* _Goal of the exercise_
Before you finish, make sure every line below has been written out exactly.

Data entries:
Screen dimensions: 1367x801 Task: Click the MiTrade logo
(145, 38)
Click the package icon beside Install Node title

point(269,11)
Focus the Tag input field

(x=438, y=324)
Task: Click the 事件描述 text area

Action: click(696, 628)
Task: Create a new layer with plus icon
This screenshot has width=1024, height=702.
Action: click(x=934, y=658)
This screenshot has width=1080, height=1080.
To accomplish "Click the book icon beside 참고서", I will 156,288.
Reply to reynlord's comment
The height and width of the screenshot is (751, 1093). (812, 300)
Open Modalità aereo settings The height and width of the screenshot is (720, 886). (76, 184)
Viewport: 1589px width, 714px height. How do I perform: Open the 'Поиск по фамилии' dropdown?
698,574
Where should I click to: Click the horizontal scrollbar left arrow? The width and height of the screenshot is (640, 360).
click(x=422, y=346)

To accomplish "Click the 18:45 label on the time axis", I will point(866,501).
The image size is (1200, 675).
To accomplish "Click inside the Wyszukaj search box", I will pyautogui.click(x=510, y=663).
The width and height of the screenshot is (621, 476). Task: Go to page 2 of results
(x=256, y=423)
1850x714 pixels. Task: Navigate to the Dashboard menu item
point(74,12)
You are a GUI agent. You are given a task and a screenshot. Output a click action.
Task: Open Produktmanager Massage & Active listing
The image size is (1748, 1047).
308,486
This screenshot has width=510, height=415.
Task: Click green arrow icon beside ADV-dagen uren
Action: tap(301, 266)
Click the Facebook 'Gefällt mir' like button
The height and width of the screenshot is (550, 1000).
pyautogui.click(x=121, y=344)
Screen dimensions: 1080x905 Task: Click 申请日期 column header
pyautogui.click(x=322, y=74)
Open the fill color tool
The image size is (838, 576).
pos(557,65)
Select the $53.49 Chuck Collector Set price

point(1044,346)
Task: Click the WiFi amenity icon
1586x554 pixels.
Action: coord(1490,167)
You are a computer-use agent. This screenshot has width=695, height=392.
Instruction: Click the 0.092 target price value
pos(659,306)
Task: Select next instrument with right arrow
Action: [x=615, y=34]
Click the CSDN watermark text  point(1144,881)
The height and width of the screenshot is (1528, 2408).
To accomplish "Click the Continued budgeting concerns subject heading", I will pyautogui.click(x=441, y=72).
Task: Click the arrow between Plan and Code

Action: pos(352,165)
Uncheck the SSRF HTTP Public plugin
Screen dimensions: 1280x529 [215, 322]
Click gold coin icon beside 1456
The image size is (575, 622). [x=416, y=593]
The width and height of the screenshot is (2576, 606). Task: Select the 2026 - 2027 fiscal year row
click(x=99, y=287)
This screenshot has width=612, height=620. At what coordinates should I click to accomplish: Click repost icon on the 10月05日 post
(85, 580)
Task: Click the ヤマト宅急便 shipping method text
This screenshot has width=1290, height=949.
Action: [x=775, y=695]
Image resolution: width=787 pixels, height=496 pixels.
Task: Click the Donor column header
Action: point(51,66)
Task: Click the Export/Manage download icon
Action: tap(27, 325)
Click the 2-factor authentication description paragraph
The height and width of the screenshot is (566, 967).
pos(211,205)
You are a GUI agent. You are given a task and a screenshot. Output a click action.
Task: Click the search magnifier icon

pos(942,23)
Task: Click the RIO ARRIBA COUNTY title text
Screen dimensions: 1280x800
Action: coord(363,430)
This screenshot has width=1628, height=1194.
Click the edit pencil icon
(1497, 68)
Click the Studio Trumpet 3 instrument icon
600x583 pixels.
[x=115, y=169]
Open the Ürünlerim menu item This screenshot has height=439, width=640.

* _Answer box_
Screen dimensions: 1367x801 Task: Click the MiTrade logo
(145, 38)
Click the package icon beside Install Node title

point(269,11)
Focus the Tag input field

(x=438, y=324)
Task: Click the 事件描述 text area

Action: click(696, 628)
Task: Create a new layer with plus icon
This screenshot has width=1024, height=702.
Action: click(x=934, y=658)
This screenshot has width=1080, height=1080.
To accomplish "Click the book icon beside 참고서", I will 156,288.
Reply to reynlord's comment
The height and width of the screenshot is (751, 1093). (812, 300)
Open Modalità aereo settings The height and width of the screenshot is (720, 886). (76, 184)
Viewport: 1589px width, 714px height. How do I perform: Open the 'Поиск по фамилии' dropdown?
698,574
Where should I click to: Click the horizontal scrollbar left arrow? The width and height of the screenshot is (640, 360).
click(x=422, y=346)

To accomplish "Click the 18:45 label on the time axis", I will point(866,501).
The image size is (1200, 675).
To accomplish "Click inside the Wyszukaj search box", I will pyautogui.click(x=510, y=663).
The width and height of the screenshot is (621, 476). Task: Go to page 2 of results
(x=256, y=423)
1850x714 pixels. Task: Navigate to the Dashboard menu item
point(74,12)
You are a GUI agent. You are given a task and a screenshot. Output a click action.
Task: Open Produktmanager Massage & Active listing
The image size is (1748, 1047).
308,486
This screenshot has width=510, height=415.
Task: Click green arrow icon beside ADV-dagen uren
Action: tap(301, 266)
Click the Facebook 'Gefällt mir' like button
The height and width of the screenshot is (550, 1000).
pyautogui.click(x=121, y=344)
Screen dimensions: 1080x905 Task: Click 申请日期 column header
pyautogui.click(x=322, y=74)
Open the fill color tool
The image size is (838, 576).
pos(557,65)
Select the $53.49 Chuck Collector Set price

point(1044,346)
Task: Click the WiFi amenity icon
1586x554 pixels.
Action: coord(1490,167)
You are a computer-use agent. This screenshot has width=695, height=392.
Instruction: Click the 0.092 target price value
pos(659,306)
Task: Select next instrument with right arrow
Action: [x=615, y=34]
Click the CSDN watermark text  point(1144,881)
The height and width of the screenshot is (1528, 2408).
To accomplish "Click the Continued budgeting concerns subject heading", I will pyautogui.click(x=441, y=72).
Task: Click the arrow between Plan and Code

Action: pos(352,165)
Uncheck the SSRF HTTP Public plugin
Screen dimensions: 1280x529 [215, 322]
Click gold coin icon beside 1456
The image size is (575, 622). [x=416, y=593]
The width and height of the screenshot is (2576, 606). Task: Select the 2026 - 2027 fiscal year row
click(x=99, y=287)
This screenshot has width=612, height=620. At what coordinates should I click to accomplish: Click repost icon on the 10月05日 post
(85, 580)
Task: Click the ヤマト宅急便 shipping method text
This screenshot has width=1290, height=949.
Action: [x=775, y=695]
Image resolution: width=787 pixels, height=496 pixels.
Task: Click the Donor column header
Action: point(51,66)
Task: Click the Export/Manage download icon
Action: tap(27, 325)
Click the 2-factor authentication description paragraph
The height and width of the screenshot is (566, 967).
pos(211,205)
You are a GUI agent. You are given a task and a screenshot. Output a click action.
Task: Click the search magnifier icon

pos(942,23)
Task: Click the RIO ARRIBA COUNTY title text
Screen dimensions: 1280x800
Action: coord(363,430)
This screenshot has width=1628, height=1194.
Click the edit pencil icon
(1497, 68)
Click the Studio Trumpet 3 instrument icon
600x583 pixels.
[x=115, y=169]
Open the Ürünlerim menu item This screenshot has height=439, width=640.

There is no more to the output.